Sunday, April 19, 2009

Does Google *really* get an Orphan Monopoly?

After posting on the Bits blog that "monopoly" is too strong a word to describe the rights to orphan works that Google would acquire if the proposed Google Book Search Settlement agreement is approved, I started to worry that my interpretation of the settlement agreement was incorrect. The key question is this: Would the Book Rights Registry have the ability to authorize a Google competitor to copy and use "Orphan works"?

On further study, and after incanting "I Am Not A Lawyer" ten times fast, I've come to the conclusion that definitely, maybe it can. The relevant section of the settlement agreement is 3.8 (a), also known in the commentary as the "Most Favored Nation" section.


Effect of Other Agreements. The Registry (and any substantially similar entity organized by Rightsholders that is using any data or resources that Google provides, or that is of the type that Google provides, to the Registry relating to this Settlement) will extend economic and other terms to Google that, when taken as a whole, do not disfavor or disadvantage Google as compared to any other substantially similar authorizations granted to third parties by the Registry (or any substantially similar entity organized by Rightsholders that is using any data or resources that Google provides, or that is of the type that Google provides, to the Registry relating to this Settlement) when such authorizations (i) are made within ten (10) years of the Effective Date and (ii) include rights granted from a significant portion of Rightsholders other than Registered Rightsholders. With respect to any such authorization, the Registry promptly will provide Google with notice that an authorization has been granted with sufficient detail of the terms to allow Google to obtain the benefits of such authorization pursuant to this Section 3.8(a) (Effect of Other Agreements).



That's a lot of clauses and legalese. Here are my notes. IANAL!

  1. The settlement agreement clearly anticipates that the Registry would enter into other agreements with regard to orphan works. The phrase "rights granted from a significant portion of Rightsholders other than Registered Rightsholders" can be translated into the vernacular as "rights to orphan works".

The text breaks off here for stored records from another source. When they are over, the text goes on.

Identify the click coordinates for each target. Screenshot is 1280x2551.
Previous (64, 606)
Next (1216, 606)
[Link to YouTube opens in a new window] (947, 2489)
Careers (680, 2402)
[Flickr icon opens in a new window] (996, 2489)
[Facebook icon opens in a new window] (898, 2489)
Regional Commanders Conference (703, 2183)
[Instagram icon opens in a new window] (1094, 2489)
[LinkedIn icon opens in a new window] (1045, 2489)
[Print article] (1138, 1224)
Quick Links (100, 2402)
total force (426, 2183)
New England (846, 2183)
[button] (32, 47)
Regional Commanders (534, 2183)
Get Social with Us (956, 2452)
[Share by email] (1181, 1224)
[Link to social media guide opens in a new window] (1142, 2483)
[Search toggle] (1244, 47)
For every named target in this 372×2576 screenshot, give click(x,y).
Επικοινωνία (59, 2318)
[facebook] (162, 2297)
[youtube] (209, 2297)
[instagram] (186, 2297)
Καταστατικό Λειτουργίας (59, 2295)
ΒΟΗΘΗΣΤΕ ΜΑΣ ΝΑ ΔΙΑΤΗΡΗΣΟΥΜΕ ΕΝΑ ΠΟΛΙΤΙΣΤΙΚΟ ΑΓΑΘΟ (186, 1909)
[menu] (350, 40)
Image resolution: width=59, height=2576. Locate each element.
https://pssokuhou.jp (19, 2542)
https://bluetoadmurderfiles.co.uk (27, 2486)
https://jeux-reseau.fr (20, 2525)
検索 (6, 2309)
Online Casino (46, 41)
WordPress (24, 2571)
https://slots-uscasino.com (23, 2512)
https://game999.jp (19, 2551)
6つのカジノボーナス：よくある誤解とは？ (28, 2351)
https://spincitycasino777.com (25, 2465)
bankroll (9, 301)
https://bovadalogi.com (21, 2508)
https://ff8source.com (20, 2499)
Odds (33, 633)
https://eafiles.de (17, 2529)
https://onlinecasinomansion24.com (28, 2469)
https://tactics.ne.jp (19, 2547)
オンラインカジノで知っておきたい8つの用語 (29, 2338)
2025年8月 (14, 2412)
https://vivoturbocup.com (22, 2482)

  2. "Most Favored Nation" applies only to orphan works, and expires after 10 years.

  3. "(and any substantially similar entity organized by Rightsholders that is using any data or resources that Google provides, or that is of the type that Google provides, to the Registry relating to this Settlement)" just says that the Registry can't use a puppet to evade the MFN.

  4. I gather that lawyers are not universally agreed that it would be legal for the Registry to release copyright infringement claims by "Rightsholders other than Registered Rightsholders". IANAL. Certainly the Registry could act on behalf of Registered Rightsholders. But supposing a law firm filed a class action suit to enjoin the Open Content Alliance from doing digitization of orphan works. How could the court block a settlement agreement of this new lawsuit after approving a settlement for Google?


Bottom line- I think I was right to say that "monopoly" is too strong a word. "murkopoly" maybe.

Below the Bottom line- Mike Shatzkin's posts (with help from Michael Cairns) and the commentary on the Shatzkin Files are very much worth reading, if you, like me, are trying to understand the implications of the Google Book Search Settlement.

1 comment:

  1. I'm pleased to see that Randy Picker's paper is consistent with my analysis. In his section IV.B., he lays out some possibilities for clarifying the anbiguities of the MFN section and makes some suggestions of how to mitigate some of the concerns that have been expressed about the "initial monopoly" to use Orphan Works that the agreement gives to Google.